-- START Raw records --
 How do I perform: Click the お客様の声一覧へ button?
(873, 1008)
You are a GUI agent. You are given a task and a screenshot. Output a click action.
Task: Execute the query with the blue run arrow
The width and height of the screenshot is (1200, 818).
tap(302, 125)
-- END Raw records --
Exercise goal: Reproduce every item above verbatim, with no alteration of any kind.

Exercise response:
 How do I perform: Click the お客様の声一覧へ button?
(873, 1008)
You are a GUI agent. You are given a task and a screenshot. Output a click action.
Task: Execute the query with the blue run arrow
The width and height of the screenshot is (1200, 818).
tap(302, 125)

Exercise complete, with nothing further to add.